━━━ Source data

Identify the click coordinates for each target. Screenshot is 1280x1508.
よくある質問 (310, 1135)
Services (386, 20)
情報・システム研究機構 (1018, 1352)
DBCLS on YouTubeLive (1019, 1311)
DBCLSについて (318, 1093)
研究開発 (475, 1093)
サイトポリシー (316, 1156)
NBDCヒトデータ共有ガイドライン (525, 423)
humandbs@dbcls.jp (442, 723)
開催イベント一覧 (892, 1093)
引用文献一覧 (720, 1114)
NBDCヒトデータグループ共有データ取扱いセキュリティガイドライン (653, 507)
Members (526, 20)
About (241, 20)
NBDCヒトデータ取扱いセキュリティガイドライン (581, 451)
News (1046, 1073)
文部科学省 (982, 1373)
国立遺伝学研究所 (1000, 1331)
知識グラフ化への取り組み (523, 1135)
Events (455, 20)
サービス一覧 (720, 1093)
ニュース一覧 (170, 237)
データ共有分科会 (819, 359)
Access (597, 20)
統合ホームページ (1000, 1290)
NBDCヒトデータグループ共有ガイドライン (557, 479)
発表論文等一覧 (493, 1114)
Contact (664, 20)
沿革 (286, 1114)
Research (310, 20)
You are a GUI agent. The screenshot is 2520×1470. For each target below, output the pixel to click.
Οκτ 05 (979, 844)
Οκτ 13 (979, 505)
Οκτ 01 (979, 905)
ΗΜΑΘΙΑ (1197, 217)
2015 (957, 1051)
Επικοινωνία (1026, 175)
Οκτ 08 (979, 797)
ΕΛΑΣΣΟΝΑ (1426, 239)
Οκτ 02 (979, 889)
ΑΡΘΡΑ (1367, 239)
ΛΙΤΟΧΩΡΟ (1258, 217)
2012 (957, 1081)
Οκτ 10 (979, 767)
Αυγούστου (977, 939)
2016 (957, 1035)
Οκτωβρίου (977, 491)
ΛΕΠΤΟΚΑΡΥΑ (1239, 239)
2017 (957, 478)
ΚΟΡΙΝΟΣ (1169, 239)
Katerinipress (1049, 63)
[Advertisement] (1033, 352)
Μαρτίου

━━━━━━

*Activity*:
Give all of the lines above again, exactly as they are.

*Response to this task*:
Identify the click coordinates for each target. Screenshot is 1280x1508.
よくある質問 (310, 1135)
Services (386, 20)
情報・システム研究機構 (1018, 1352)
DBCLS on YouTubeLive (1019, 1311)
DBCLSについて (318, 1093)
研究開発 (475, 1093)
サイトポリシー (316, 1156)
NBDCヒトデータ共有ガイドライン (525, 423)
humandbs@dbcls.jp (442, 723)
開催イベント一覧 (892, 1093)
引用文献一覧 (720, 1114)
NBDCヒトデータグループ共有データ取扱いセキュリティガイドライン (653, 507)
Members (526, 20)
About (241, 20)
NBDCヒトデータ取扱いセキュリティガイドライン (581, 451)
News (1046, 1073)
文部科学省 (982, 1373)
国立遺伝学研究所 (1000, 1331)
知識グラフ化への取り組み (523, 1135)
Events (455, 20)
サービス一覧 (720, 1093)
ニュース一覧 (170, 237)
データ共有分科会 (819, 359)
Access (597, 20)
統合ホームページ (1000, 1290)
NBDCヒトデータグループ共有ガイドライン (557, 479)
発表論文等一覧 (493, 1114)
Contact (664, 20)
沿革 (286, 1114)
Research (310, 20)
You are a GUI agent. The screenshot is 2520×1470. For each target below, output the pixel to click.
Οκτ 05 (979, 844)
Οκτ 13 (979, 505)
Οκτ 01 (979, 905)
ΗΜΑΘΙΑ (1197, 217)
2015 (957, 1051)
Επικοινωνία (1026, 175)
Οκτ 08 (979, 797)
ΕΛΑΣΣΟΝΑ (1426, 239)
Οκτ 02 (979, 889)
ΑΡΘΡΑ (1367, 239)
ΛΙΤΟΧΩΡΟ (1258, 217)
2012 (957, 1081)
Οκτ 10 (979, 767)
Αυγούστου (977, 939)
2016 (957, 1035)
Οκτωβρίου (977, 491)
ΛΕΠΤΟΚΑΡΥΑ (1239, 239)
2017 (957, 478)
ΚΟΡΙΝΟΣ (1169, 239)
Katerinipress (1049, 63)
[Advertisement] (1033, 352)
Μαρτίου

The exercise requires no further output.